La place de l’Eglise dans les médias de service public a été au centre de l’attention d’une rencontre convoquée à Berne par la CES et la RKZ à la paroisse de la Trinité, avec pour invitée principale Susanne Wille, directrice générale de la SSR. Devant une centaine de journalistes et de communicants en Église, le président de la RKZ Roland Loos a souligné l’importance de renforcer les liens avec les médias de service public et d’ouvrir des espaces de rencontre.
Au regard de sa formation d’historienne, Susanne Wille a d’abord rappelé la diversité de la Suisse qui existe comme Willensnation, c’est-à-dire la volonté de ses diverses composantes, en particulier linguistiques et religieuses, de vivre ensemble et d’élaborer les compromis pour y parvenir. En Suisse, un opposant n’est pas un ennemi, et les minorités ont le droit de se faire entendre. Pour Susanne Wille, l’unité naît de la diversité et si la Suisse est stable c’est grâce à cette diversité et non pas malgré elle.
Cela nécessite un dialogue permanent même s’il est parfois difficile et pénible. Les médias de service public, comme les Églises, doivent être des lieux d’échange et de discussion pour trouver des solutions. Lors de la création de la radio publique en 1931, cette idée de cohésion nationale était particulièrement forte. Il s’agissait d’offrir à tous un accès commun à l’information au-delà des logiques de marché.
En tournant son regard vers les Églises, Susanne Wille note que la religion n’est pas seulement une question de foi personnelle ou de célébration d’un culte, mais aussi une question de vivre ensemble. A ce titre, les formats religieux font partie intégrante des programmes de la SSR, outre les offices religieux, toute une palette d’émissions d’actualité ou de débats offrent un espace au fait religieux.
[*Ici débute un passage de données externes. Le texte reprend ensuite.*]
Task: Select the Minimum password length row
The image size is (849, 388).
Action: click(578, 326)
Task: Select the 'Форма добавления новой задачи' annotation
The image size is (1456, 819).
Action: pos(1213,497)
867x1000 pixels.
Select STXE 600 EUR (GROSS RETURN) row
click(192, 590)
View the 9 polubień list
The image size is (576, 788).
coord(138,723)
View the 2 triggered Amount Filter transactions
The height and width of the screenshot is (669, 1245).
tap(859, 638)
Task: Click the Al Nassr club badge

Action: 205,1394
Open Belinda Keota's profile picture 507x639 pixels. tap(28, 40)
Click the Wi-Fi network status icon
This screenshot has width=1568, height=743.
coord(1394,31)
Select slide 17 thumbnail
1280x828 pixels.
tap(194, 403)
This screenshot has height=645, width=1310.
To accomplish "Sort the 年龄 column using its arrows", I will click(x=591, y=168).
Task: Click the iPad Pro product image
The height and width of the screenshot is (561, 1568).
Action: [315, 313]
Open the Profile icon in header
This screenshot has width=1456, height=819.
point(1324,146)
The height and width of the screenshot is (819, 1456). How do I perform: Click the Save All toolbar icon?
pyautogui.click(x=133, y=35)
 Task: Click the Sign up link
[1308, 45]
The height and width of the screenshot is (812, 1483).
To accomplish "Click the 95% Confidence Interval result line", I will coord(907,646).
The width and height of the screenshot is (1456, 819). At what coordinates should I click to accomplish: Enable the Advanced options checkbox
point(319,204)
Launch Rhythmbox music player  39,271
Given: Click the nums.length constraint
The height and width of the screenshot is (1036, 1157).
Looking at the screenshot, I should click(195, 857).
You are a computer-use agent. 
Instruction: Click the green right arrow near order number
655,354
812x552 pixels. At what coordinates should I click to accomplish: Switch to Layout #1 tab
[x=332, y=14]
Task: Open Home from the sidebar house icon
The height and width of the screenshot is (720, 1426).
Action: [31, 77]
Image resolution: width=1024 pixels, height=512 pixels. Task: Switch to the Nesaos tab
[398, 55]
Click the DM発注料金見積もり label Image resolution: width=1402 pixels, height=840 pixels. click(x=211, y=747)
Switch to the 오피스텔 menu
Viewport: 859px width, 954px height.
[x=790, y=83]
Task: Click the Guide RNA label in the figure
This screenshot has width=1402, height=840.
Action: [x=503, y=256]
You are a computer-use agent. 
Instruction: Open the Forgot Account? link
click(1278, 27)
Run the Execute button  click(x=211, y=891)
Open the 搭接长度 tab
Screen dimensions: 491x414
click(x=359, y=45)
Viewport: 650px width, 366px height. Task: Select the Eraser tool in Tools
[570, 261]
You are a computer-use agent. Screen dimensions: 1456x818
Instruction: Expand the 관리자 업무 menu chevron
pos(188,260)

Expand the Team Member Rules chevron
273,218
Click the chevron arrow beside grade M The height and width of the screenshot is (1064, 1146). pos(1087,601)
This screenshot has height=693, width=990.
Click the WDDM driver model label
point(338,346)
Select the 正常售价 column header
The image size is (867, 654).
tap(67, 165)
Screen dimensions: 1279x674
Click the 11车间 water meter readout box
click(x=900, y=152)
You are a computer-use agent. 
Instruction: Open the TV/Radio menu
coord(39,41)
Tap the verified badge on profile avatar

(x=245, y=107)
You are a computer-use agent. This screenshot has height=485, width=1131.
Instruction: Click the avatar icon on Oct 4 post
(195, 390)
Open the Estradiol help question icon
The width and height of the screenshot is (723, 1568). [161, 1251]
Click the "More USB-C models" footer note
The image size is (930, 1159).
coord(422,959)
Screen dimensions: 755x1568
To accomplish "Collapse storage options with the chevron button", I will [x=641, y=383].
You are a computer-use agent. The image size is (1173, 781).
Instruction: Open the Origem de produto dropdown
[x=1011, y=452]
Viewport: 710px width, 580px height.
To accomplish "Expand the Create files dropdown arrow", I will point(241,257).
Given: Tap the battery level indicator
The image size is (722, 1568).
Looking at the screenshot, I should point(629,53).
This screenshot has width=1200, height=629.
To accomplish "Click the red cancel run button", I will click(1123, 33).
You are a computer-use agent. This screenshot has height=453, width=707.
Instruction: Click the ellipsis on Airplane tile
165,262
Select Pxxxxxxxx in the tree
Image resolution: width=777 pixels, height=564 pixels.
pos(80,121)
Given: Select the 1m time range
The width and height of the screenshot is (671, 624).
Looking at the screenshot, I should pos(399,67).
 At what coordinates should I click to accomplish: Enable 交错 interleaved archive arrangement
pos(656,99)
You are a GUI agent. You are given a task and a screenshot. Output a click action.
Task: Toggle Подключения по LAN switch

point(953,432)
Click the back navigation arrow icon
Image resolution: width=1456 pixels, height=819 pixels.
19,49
Face aux défis, Susanne Wille invite à développer les mises en réseaux et les synergies. La baisse de la redevance à 300 francs décidée par le Conseil fédéral et la recul des recettes publicitaires imposent déjà des économies de 270 millions. Ces économies à la SSR se feront d’abord dans les secteurs administratif, technique et financier, en préservant le plus possible les programmes journalistiques. Il s’agit en particulier de maintenir la proximité dans les régions. Néanmoins il est clair que les mesures d’économie devront aussi passer par des coupes dans les programmes.
La menace de l’initiative pour la réduction de la redevance à 200 francs, qui passera en votation populaire en 2026, met en péril cette présence dans l’ensemble du pays. Cela signifierait réduire de moitié – de 1,5 milliard à 750 millions de francs – les prestations du service public. L’information qui mobilise la moitié des ressources serait ainsi gravement amputée et les émissions religieuses largement impactées.
Bernd Nilles, directeur de l’Action de Carême, a rappelé en tant que représentant de la société civile, l’importance des médias de service public en tant que quatrième pouvoir. Il a relevé trois défis. Le premier est celui de l’indépendance par rapport aux pressions politiques ou financières. C’est le cas par exemple dans le débat sur les changements climatiques où la parole des experts passe trop souvent derrière celle de politiciens, parfois peu compétents, ou d’industriels intéressés.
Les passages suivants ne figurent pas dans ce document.